== What needs to be done ==
Begin at the line containing "Task: Open the Design dropdown menu" in the records below, end at the line containing "The width and", and retype each line in that span exactly. No other line and no image should appear.

== Data ==
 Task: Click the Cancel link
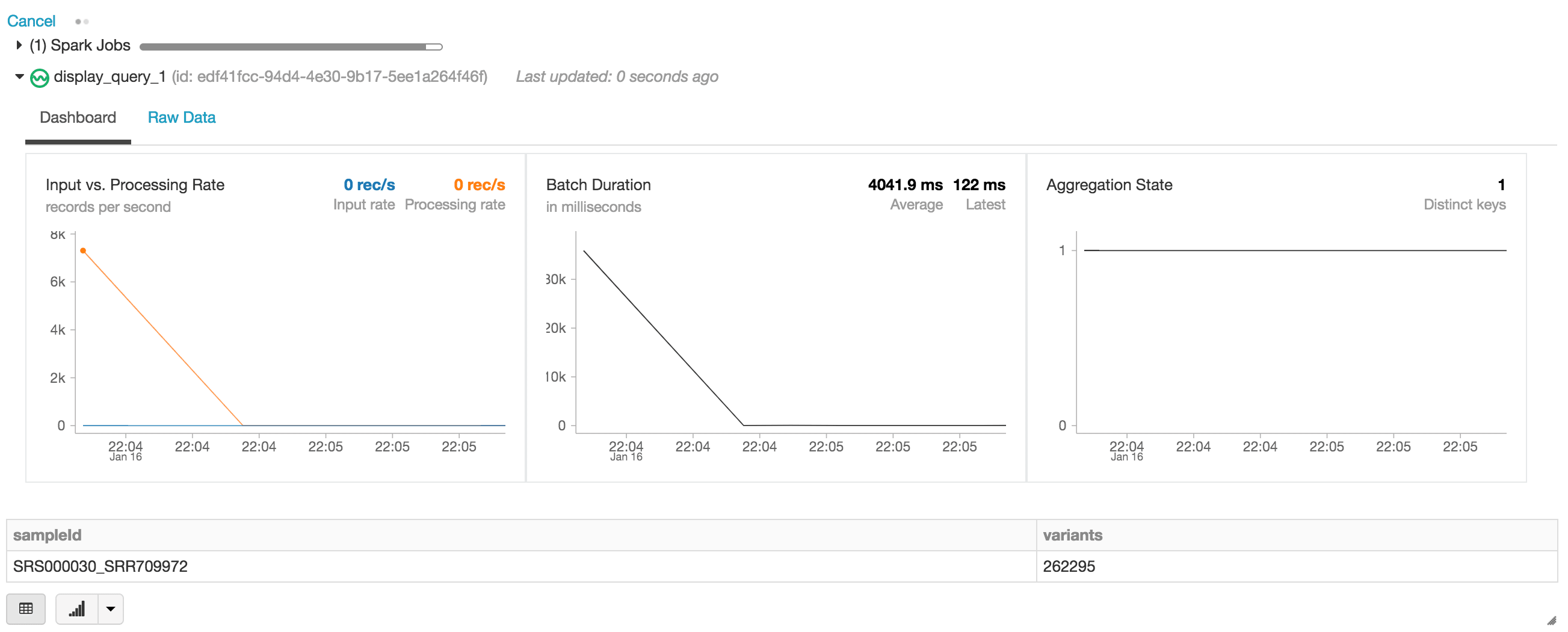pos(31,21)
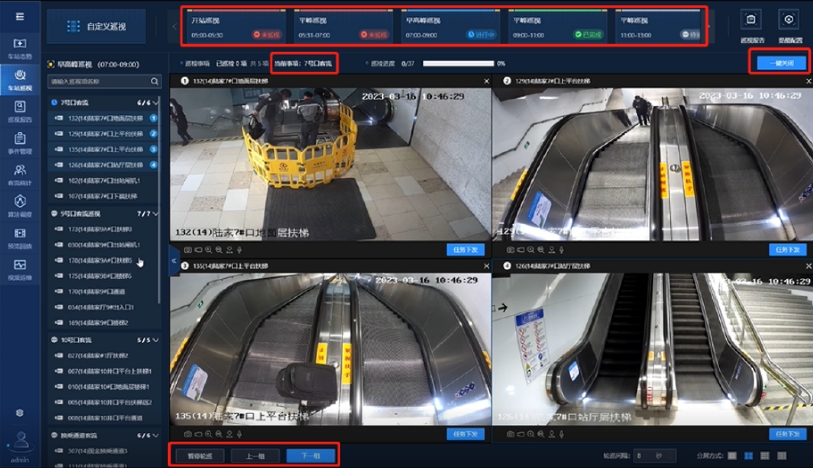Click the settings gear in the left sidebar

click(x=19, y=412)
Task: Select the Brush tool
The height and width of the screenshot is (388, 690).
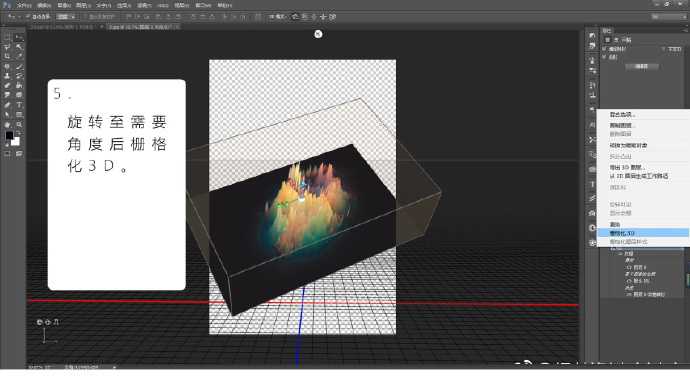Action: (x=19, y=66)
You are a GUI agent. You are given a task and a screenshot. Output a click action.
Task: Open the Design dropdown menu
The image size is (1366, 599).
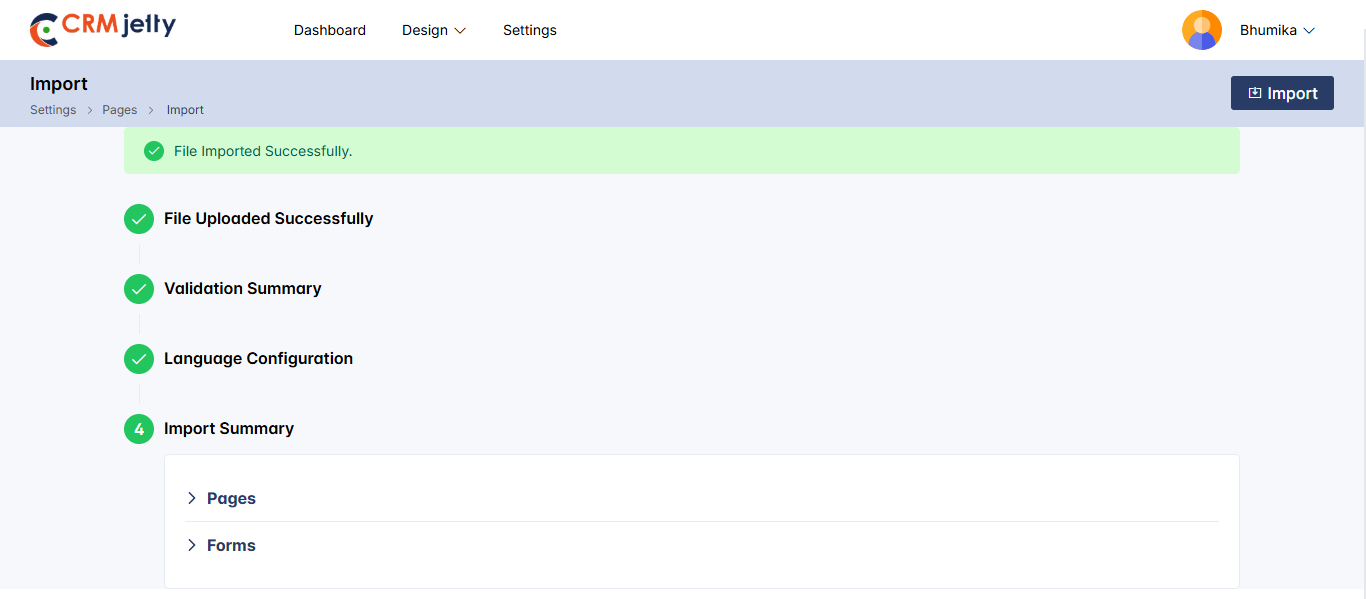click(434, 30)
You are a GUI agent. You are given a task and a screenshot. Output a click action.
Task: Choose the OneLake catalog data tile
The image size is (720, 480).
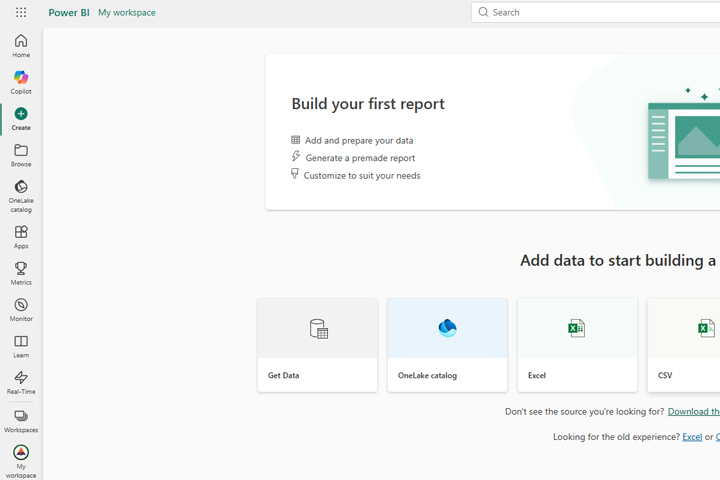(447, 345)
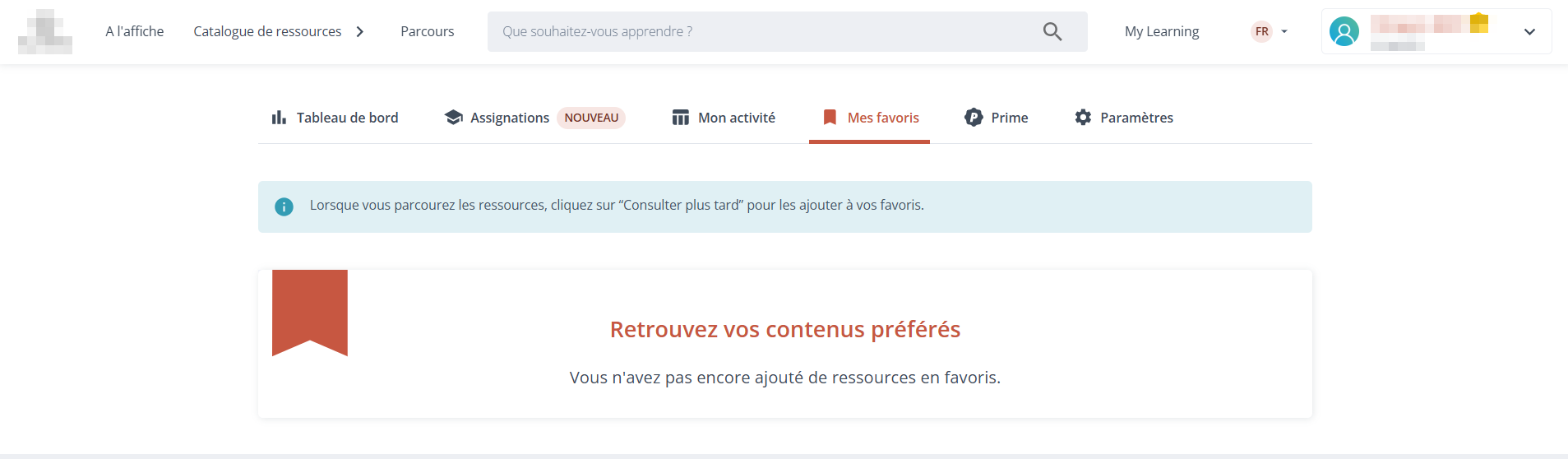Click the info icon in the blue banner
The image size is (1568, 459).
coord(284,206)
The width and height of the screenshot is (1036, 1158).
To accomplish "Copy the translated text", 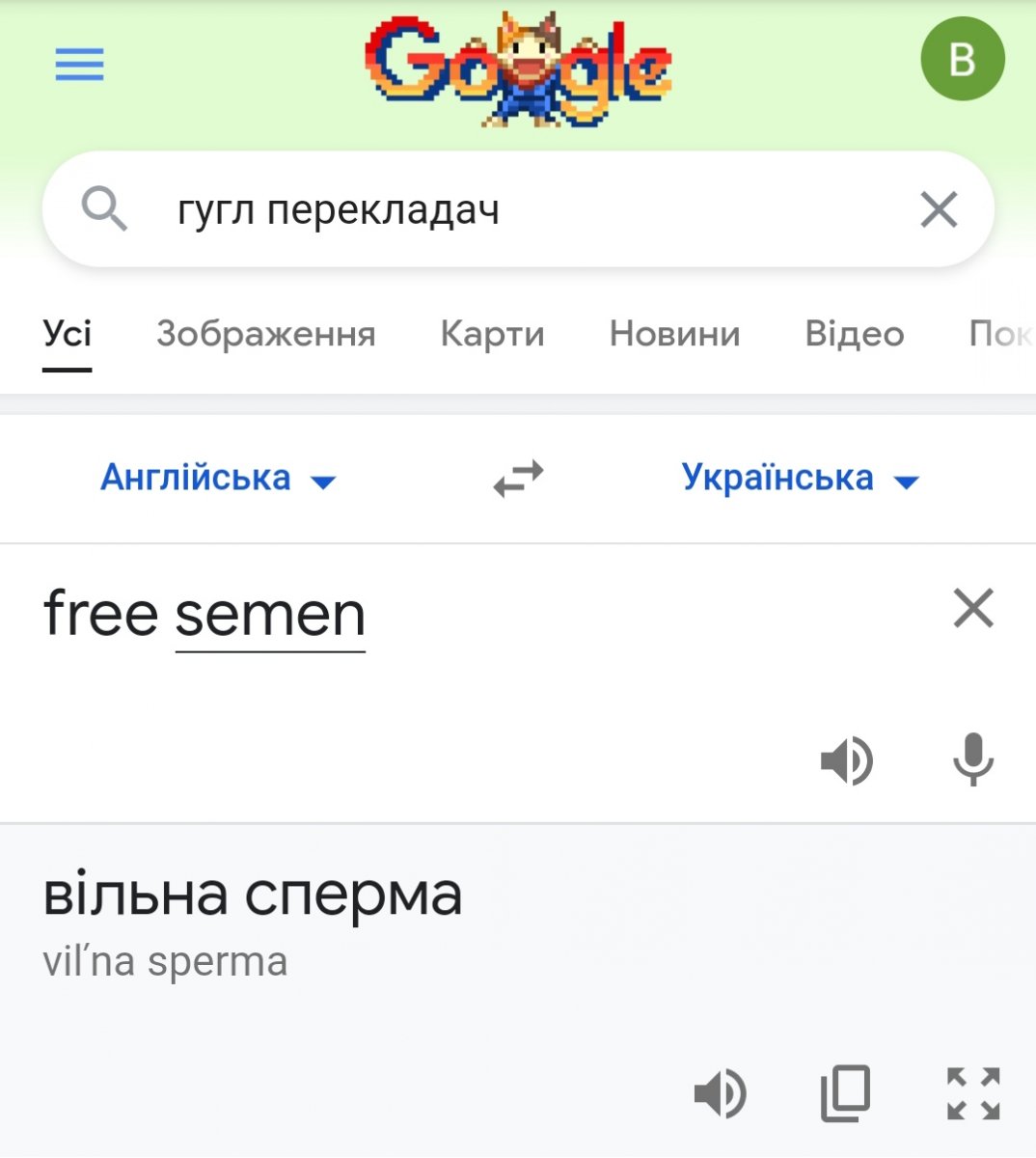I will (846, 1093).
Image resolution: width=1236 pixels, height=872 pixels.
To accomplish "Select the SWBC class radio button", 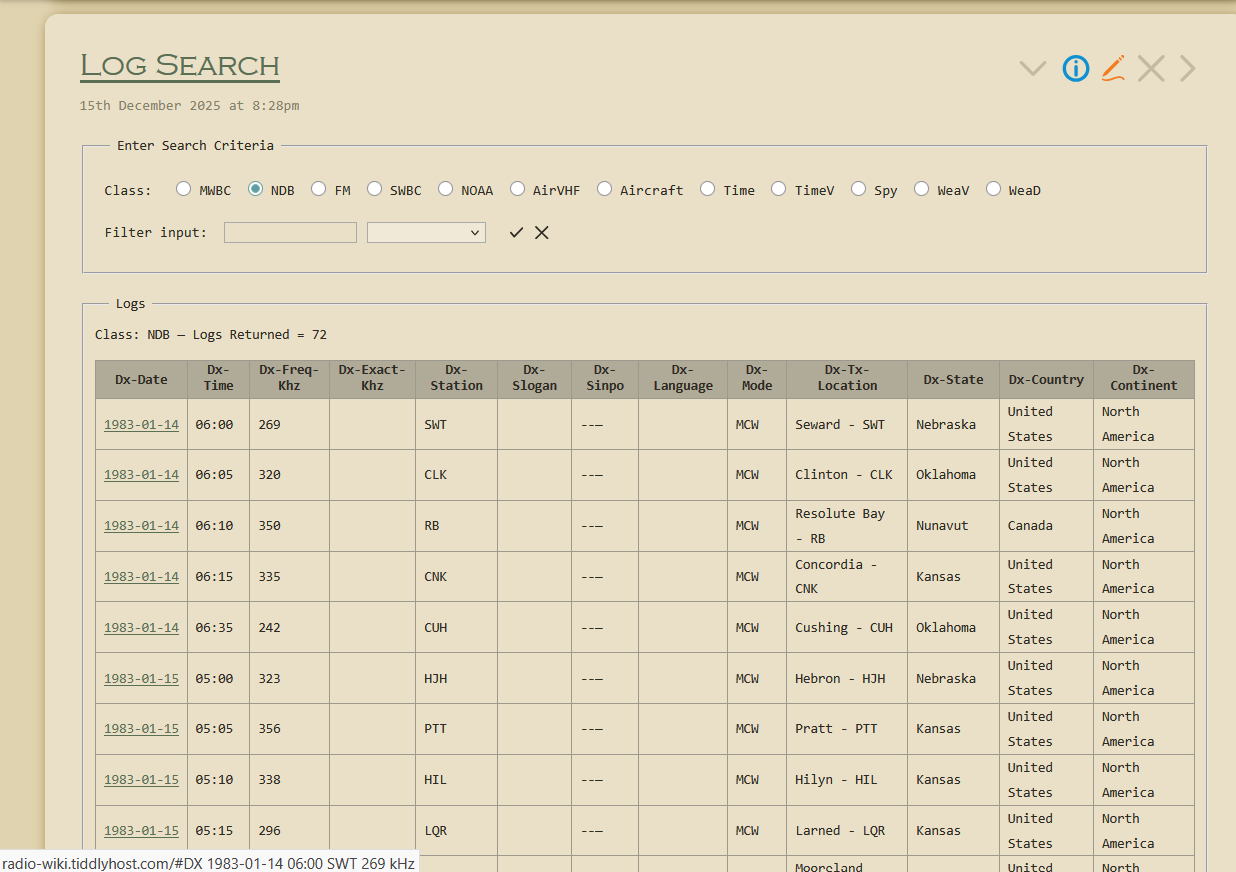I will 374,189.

== Solution ==
Task: Open the Design dropdown menu
The image size is (1366, 599).
click(434, 30)
You are a GUI agent. You are given a task and a screenshot. Output a click action.
Task: Choose the OneLake catalog data tile
The image size is (720, 480).
(447, 345)
Click the info icon in the blue banner
The image size is (1568, 459).
coord(284,206)
The width and height of the screenshot is (1036, 1158).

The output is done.